Working with a $7,000 city grant, Johns Hopkins Bayview Medical Center in Baltimore started offering free classes to workers in 2010. Marina Vargas-Deise was among the first to enroll. She had been caring for elderly patients — brushing teeth, changing diapers and delivering food trays — since 2006.
After passing courses in anatomy, physiology, math and medical terminology at Bayview, Vargas-Deise enrolled at the Community College of Baltimore County, graduating in May. Now she can draw blood, perform heart tests and conduct other clinical work. She’s studying for her medical assistant’s license.
“I wasn’t informed about how to start a new career,” Vargas-Deise said. “I didn’t even know what I needed.” She looks forward to more interesting work, better pay and more responsibility.
Bayview will get a reliable, time-tested worker with skills in short supply.

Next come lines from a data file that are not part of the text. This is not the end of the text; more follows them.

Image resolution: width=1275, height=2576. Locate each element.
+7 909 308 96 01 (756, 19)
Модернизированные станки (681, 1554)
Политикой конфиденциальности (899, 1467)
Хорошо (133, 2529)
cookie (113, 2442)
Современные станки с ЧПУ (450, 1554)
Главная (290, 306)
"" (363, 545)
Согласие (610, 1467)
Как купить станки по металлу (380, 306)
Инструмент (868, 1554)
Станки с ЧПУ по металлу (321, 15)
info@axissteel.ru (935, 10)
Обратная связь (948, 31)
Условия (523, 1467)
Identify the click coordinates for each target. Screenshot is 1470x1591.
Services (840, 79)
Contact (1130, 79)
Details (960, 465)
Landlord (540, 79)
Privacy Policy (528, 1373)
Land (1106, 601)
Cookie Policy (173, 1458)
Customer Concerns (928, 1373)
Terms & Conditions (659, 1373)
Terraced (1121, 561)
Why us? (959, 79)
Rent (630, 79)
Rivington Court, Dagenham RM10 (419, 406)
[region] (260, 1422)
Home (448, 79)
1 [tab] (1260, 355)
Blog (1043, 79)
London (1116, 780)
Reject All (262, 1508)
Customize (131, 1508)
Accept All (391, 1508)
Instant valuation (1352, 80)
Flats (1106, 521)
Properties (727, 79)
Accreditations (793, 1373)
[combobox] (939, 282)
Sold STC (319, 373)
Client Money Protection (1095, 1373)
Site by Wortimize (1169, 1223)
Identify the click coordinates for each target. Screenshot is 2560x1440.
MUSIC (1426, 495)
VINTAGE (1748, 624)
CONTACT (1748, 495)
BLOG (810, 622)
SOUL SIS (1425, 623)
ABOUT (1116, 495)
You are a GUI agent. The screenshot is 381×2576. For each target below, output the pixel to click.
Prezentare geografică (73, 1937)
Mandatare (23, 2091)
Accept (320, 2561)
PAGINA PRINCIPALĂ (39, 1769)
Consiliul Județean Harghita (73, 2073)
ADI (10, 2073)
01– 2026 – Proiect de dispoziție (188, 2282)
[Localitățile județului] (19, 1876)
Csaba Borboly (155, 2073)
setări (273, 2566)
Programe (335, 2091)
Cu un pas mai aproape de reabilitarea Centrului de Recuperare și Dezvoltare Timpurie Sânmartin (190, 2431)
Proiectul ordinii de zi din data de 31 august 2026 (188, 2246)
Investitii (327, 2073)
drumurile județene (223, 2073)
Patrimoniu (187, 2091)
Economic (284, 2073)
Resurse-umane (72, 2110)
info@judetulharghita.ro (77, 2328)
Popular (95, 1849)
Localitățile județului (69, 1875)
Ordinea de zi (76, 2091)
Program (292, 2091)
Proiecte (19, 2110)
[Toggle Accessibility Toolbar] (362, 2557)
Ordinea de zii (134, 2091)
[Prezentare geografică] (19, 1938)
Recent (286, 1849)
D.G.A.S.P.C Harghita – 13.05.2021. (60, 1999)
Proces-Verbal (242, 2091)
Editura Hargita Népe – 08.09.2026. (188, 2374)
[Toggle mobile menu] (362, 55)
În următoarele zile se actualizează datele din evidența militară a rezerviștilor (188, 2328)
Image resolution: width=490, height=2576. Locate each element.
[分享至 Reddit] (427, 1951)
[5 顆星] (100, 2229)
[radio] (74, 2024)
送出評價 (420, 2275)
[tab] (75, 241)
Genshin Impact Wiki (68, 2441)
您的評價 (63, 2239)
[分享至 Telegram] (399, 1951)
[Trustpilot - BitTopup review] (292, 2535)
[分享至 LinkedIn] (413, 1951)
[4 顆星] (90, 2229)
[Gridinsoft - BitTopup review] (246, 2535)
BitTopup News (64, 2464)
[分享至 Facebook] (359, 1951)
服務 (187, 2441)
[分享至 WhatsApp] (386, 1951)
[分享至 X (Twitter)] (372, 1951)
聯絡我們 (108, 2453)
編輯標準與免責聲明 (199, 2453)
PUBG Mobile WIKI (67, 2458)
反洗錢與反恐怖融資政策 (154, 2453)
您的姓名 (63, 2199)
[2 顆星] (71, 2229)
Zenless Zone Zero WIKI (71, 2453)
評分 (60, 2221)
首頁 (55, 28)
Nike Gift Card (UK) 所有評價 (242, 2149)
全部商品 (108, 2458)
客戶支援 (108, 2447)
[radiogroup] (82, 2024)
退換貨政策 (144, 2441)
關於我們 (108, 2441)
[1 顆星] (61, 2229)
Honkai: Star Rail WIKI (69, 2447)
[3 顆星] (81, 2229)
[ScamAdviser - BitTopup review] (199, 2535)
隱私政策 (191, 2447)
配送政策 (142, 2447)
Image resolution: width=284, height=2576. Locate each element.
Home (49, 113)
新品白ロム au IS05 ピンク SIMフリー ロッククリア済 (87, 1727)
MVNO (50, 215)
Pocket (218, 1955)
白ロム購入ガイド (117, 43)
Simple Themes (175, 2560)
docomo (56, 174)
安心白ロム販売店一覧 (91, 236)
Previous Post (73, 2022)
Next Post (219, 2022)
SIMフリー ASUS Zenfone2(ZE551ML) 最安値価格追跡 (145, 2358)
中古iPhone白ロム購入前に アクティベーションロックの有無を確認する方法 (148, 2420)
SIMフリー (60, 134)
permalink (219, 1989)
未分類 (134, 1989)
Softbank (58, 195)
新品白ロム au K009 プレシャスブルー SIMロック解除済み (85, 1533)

“When you’re hiring off the street you don’t know who you’re getting,” said Bayview Career Specialist Karen Jones. “It’s better to tap your resources from within. You have people who know the hospital, they have a good work ethic. We’d rather work with them and move them up the pipeline.”
Cincinnati’s Smith also was a known quantity when he applied for training at Children’s Hospital. His first classes, in math and chemistry, were taught on the hospital campus in conjunction with Cincinnati State Technical and Community College. When he passed, he was eligible to enroll in school full-time, with tuition paid for in advance by his employer.
“I worked my butt off, didn’t call off. I always came to work,” he said. “That same dependability, that same toughness, I’m just taking it to another level.”